Though it might be masked by a furrowed brow and a narrowed gaze, running is the full-body representation of a smile, a universal expression of life’s fullness and joy.

“People like you and I are more concerned with elite competition,” said Boulder Wave CEO Brendan Reilly from his home in Boulder, Colorado when discussing the changes coming this fall. “But races everywhere will be festivals of running, more like social recovery runs than elite competitions.  Even if Eliud Kipchoge and Kenenisa Bekele still line up in London, they won’t be the focus. It will be about the 30,000 – 40,000 who run and the hundreds of thousands watching along the sidelines to celebrate life, its beauty, and wonder.”

And so it goes, and thus we hope it will be. Stay well. Run safe.


P.S.  I received the following response on Facebook after posting this blog.  I believe it is yet another ripple in the coronavirus stream that is unintended, but significant. Thanks to Darris Blackford, Race Director, Nationwide Children’s Hospital Columbus Marathon & 1/2 Marathon for bringing it to my attention.

Toni – You know I love and respect your writing, and this is a nice article, albeit misses the possible tragedy unfolding for some races regularly scheduled for fall. These races were only just starting to get people signing up for fall 2020 when this all hit, and now are contending with competition from spring races that already had all or most of their money collected. Now, with people out of work and money tight, there is little doubt many athletes will choose the events for which they already paid, rather than spend “new” money on existing fall events. Same with expo vendors. There is only so much money and travel time to go around. Unfortunately, spring races moving to the fall may cause significant “fall-out” against their industry partners who have long-held fall dates. Thankfully some spring races made the brave decision to cancel or defer athletes to next year which will lessen the blow, but those that decided to move to the fall could cause could cause irreparable harm to some events that “were here first.” Thanks for reading, and for the work you do covering our industry.”



  1. How can anyone even train…in Britain you are only allowed outside once a day for at most an hour.
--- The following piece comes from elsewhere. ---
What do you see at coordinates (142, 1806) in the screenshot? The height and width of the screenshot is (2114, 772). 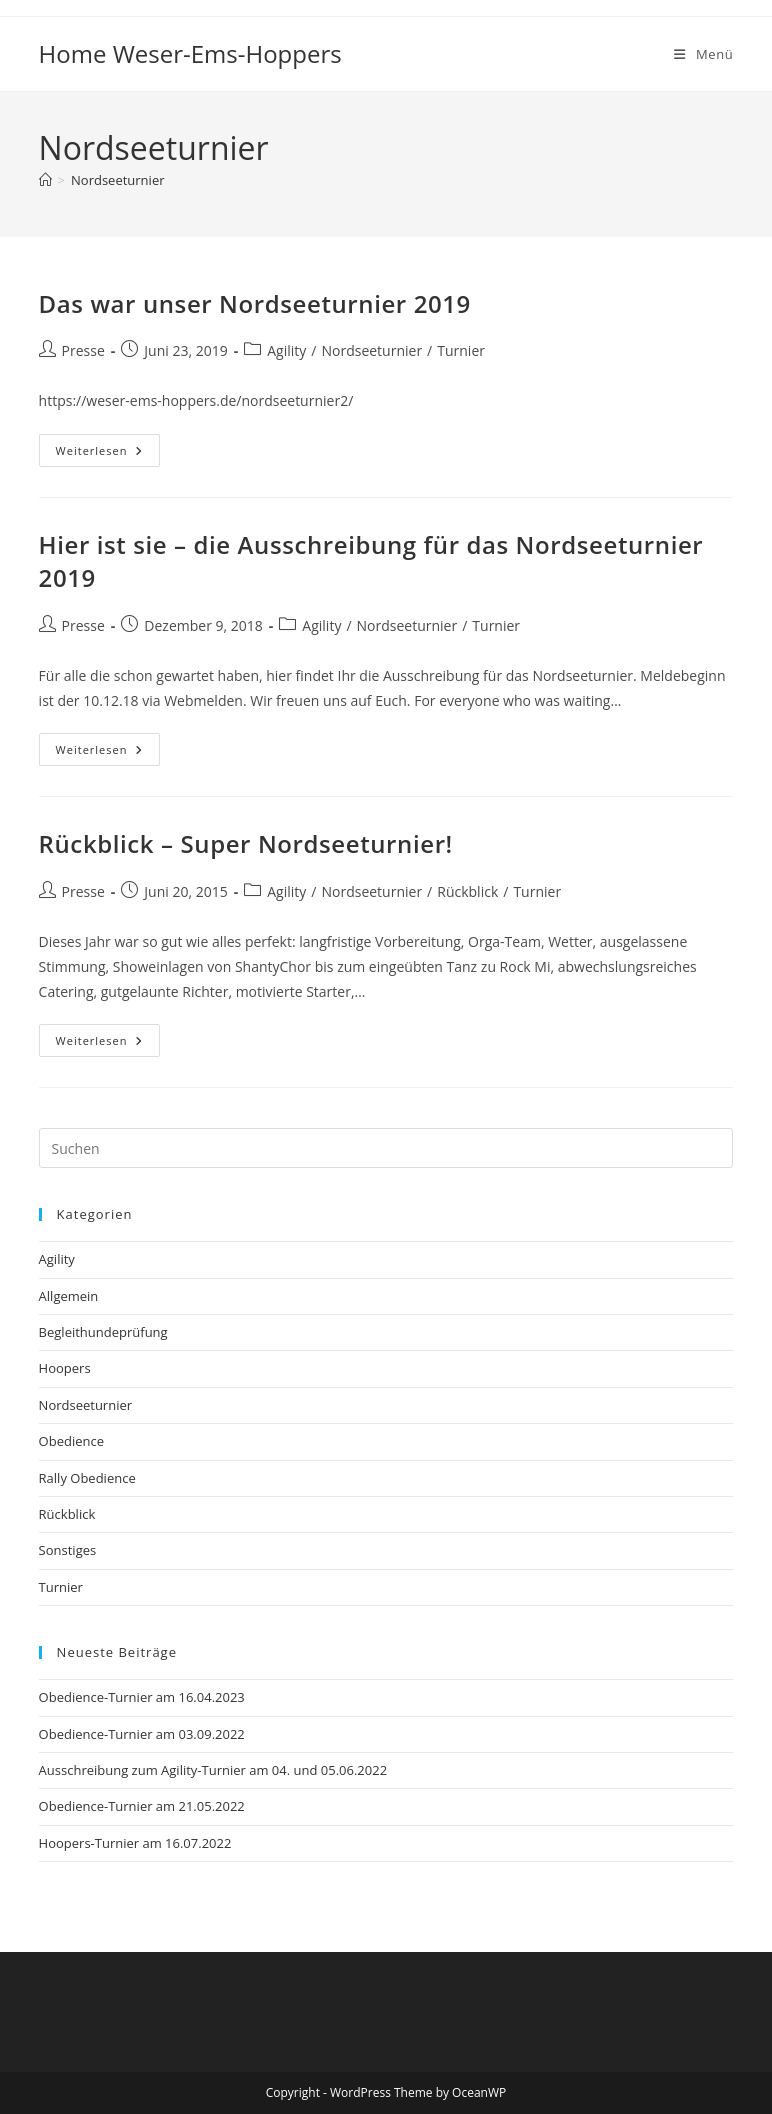 I see `Obedience-Turnier am 21.05.2022` at bounding box center [142, 1806].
And a lot of social pressure to do that…The rest of Europe is even more restrictive…Kenya will probably get clobbered by the virus….overcrowding and a poor health care. I can imagine many runners succuming to the virus.

    Much of the US is on restrictions on movement.
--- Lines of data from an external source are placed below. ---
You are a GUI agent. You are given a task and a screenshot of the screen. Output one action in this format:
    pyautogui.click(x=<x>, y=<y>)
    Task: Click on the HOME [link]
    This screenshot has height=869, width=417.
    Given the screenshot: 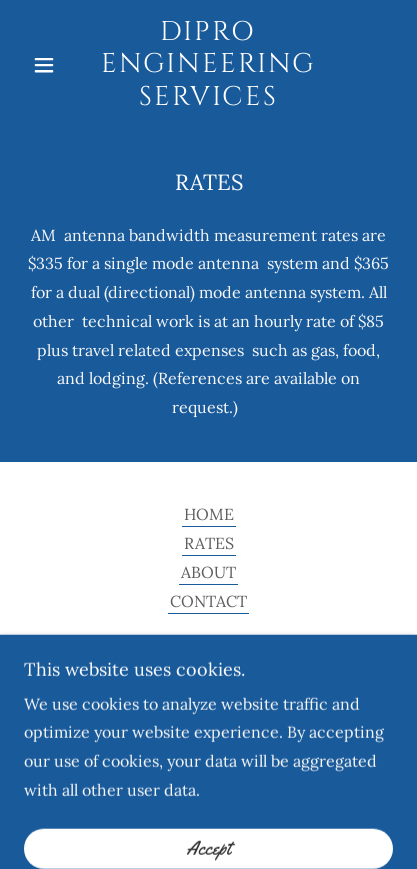 What is the action you would take?
    pyautogui.click(x=209, y=514)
    Dave Monti’s post on the great fall race schedule seems delusional at best. Like what? When I read it.

    Good to be optimistic…like going to a bar and restaurant again and seeing friends.

    But it just seems weird even thinking about fall races when major cities here are in almost complete collapse.

    1. I guess the need to hold out hope for a brighter day ahead is a powerful thing. We can only pray the virus doesn’t get seeded deep in Africa. Look how it’s taxing the richest country’s resources and resolve.

      But there are small signs that due to the serious compliance with social separation the virus’s initial lap through Europe may be nearing its end. Still a long way to go, true. And scientists are going eyeballs out yo develop protocols and eventually a vaccine. Hope abides, including in this small corner of the globe. Onward.

  2. Until we get a vaccine the idea of 40,000 people getting together is insane and not going to happen. And that probably is at least a year off.

    The big marathons should look at the most likely option… Elites only like Tokyo…though not even sure that is possible until we get a vaccine.